▶ PROBLEM DESCRIPTION: In the abstract on traumatic injury in the developing brain, what was the therapeutic time window of the pan-caspase inhibitor in infant rats?

▶ PAGE EXCERPT:
- - -
Neuropathological and biochemical features of traumatic injury in the developing brain.

Abstract

Trauma to the developing brain constitutes a poorly explored field. Some recent studies attempting to model and study pediatric head trauma, the leading cause of death and disability in the pediatric population, revealed interesting aspects and potential targets for future research. Trauma triggers both excitotoxic and apoptotic neurodegeneration in the developing rat brain. Excitotoxic neurodegeneration develops and subsides rapidly (within hours) whereas apoptotic cell death occurs in a delayed fashion over several days following the initial traumatic insult. Apoptotic neurodegeneration contributes in an age-dependent fashion to neuronal injury following head trauma, with the immature brain being exceedingly sensitive. In the most vulnerable ages the apoptosis contribution to the extent of traumatic brain damage far outweighs that of the excitotoxic component. Molecular and biochemical studies indicate that both extrinsic and intrinsic mechanisms are involved in pathogenesis of apoptotic cell death following trauma. Interestingly, in infant rats a pan-caspase inhibitor ameliorated apoptotic neurodegeneration with a therapeutic time window of up to 8 h after trauma. These results help explain unfavorable outcomes of very young pediatric head trauma patients and imply that regimens which target slow active forms of cell death may comprise a successful neuroprotective approach.
- - -
▶ DATASET:
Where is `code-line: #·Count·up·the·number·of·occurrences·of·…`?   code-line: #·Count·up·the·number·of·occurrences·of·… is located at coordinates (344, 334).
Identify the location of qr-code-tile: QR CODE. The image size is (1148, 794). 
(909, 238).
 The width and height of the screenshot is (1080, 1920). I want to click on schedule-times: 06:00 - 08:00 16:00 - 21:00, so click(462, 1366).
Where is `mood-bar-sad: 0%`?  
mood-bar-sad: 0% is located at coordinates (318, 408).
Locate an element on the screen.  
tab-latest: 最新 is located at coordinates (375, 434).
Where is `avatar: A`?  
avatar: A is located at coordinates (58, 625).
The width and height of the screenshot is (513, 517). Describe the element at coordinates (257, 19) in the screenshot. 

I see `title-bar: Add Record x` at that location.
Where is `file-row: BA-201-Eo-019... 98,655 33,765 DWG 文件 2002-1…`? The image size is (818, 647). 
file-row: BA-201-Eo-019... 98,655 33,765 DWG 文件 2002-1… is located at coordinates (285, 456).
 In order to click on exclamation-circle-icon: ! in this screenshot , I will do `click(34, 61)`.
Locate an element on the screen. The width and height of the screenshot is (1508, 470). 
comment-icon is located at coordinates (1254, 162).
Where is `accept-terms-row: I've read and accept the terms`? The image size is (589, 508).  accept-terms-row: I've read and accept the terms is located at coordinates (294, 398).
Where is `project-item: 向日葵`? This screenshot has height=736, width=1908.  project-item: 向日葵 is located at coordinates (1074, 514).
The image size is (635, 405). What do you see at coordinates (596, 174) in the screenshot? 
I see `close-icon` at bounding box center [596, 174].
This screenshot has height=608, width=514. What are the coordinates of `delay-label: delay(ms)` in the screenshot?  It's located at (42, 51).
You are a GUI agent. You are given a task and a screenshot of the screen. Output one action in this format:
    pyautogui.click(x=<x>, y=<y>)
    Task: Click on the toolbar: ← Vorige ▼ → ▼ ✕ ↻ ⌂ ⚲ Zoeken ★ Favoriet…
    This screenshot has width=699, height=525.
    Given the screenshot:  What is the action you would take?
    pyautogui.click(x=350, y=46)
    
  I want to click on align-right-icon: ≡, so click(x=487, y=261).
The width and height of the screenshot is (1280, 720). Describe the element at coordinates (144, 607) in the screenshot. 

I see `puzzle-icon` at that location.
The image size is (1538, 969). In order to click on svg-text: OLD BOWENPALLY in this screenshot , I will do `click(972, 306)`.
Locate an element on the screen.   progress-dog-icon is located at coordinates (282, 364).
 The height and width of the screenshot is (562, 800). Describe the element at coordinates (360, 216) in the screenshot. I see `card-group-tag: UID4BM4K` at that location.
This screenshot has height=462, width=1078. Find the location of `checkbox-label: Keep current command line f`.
- - -
▶ EXERCISE RESPONSE: Up to 8 hours after trauma.